A orquestra é fruto da imaginação de Chavez. Esse idealista de 38 anos abriu uma escolinha de música há cinco anos em Cateura. Sua esperança era conseguir manter pelo menos alguns jovens fora do mundo das drogas e da delinquência. Mas ele possuía apenas cinco instrumentos para compartilhar, muitas vezes parte dos jovens que vinham às aulas não podiam sequer praticar. Foi aí que Chavez pediu a um dos catadores de lixo, Nicolas Gomez, para fazer alguns instrumentos a partir de materiais recicláveis, de modo a manter as crianças ocupadas. “Só frequentei a escola até a 5ª série, e depois tive de trabalhar como quebrador de pedras em uma pedreira”, diz Gomez, 48 anos. Mas “se alguém me der instruções precisas, sou capaz de construir um helicóptero!”

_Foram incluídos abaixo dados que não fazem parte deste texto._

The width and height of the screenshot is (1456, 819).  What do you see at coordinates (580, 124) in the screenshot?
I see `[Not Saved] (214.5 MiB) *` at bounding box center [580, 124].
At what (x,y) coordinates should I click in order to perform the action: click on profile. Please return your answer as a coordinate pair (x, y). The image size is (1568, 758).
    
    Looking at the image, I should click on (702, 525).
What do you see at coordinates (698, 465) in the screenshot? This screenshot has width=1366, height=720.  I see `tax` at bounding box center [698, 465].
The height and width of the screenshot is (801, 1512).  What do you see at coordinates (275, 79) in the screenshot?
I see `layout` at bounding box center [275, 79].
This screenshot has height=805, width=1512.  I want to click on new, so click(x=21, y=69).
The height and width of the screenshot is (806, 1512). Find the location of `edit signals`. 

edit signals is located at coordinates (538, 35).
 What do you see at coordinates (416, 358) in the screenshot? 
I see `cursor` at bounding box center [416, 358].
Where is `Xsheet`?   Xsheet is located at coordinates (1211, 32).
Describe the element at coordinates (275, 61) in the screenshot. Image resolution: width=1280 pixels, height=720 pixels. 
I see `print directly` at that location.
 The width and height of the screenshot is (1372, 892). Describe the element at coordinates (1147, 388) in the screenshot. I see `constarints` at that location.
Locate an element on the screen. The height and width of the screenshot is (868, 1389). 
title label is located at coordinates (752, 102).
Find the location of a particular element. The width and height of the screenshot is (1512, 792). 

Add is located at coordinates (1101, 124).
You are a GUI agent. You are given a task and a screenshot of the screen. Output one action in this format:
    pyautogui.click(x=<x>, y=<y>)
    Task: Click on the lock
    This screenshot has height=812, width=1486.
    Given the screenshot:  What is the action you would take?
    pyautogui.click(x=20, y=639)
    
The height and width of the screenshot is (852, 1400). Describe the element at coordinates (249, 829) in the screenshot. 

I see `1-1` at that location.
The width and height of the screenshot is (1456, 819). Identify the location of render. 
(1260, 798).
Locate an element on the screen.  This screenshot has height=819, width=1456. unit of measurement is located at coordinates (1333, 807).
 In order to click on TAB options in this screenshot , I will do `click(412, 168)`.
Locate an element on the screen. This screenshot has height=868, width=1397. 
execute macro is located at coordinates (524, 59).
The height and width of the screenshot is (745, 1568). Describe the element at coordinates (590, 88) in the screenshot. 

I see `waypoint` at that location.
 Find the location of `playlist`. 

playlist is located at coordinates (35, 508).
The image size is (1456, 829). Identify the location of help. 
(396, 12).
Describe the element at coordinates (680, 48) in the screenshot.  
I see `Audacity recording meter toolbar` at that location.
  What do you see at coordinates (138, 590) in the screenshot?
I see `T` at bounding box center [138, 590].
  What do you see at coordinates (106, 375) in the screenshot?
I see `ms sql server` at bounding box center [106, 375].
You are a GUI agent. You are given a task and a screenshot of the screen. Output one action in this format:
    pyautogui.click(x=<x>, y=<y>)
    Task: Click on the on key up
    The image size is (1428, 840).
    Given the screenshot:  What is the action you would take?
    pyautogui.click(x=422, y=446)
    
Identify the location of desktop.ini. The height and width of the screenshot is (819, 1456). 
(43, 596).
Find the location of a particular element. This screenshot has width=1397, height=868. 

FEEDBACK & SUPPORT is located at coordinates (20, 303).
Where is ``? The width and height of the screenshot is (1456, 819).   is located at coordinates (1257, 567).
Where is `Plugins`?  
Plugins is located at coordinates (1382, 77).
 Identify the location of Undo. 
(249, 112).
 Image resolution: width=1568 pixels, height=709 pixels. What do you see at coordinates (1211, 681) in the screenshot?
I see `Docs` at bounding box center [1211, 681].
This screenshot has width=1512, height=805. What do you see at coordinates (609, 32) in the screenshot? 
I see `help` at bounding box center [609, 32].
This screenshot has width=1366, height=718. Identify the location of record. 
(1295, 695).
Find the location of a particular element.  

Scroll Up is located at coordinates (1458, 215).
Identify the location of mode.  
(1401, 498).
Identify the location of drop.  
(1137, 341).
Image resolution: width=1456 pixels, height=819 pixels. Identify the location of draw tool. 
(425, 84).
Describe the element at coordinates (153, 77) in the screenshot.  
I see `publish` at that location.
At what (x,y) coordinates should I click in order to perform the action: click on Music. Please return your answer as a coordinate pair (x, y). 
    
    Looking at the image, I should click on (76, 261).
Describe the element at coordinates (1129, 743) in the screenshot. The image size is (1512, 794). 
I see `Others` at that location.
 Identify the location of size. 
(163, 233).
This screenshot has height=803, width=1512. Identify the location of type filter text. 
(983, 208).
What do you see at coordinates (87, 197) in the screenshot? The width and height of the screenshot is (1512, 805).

Vários instrumentos que Gomez criou foram exibidos no Museu dos Instrumentos Musicais, em Phoenix, Arizona, ao lado dos pianos de John Lennon e das guitarras de Eric Clapton.
“Um novo sentido para minha vida”, é o que afirma Ada Rios, violinista de apenas 14 anos e dona de um grande sorriso. “A Orquestra de Instrumentos Reciclados realmente mudou os rumos da minha existência. Em Cateura, infelizmente, a maior parte dos jovens não tem oportunidade de estudar, porque têm de trabalhar para ajudar as famílias, ou então caem muito cedo no vício do álcool e das drogas”. Para ela, e para quase todos os demais membros da Orquestra, a música representou um caminho de salvação.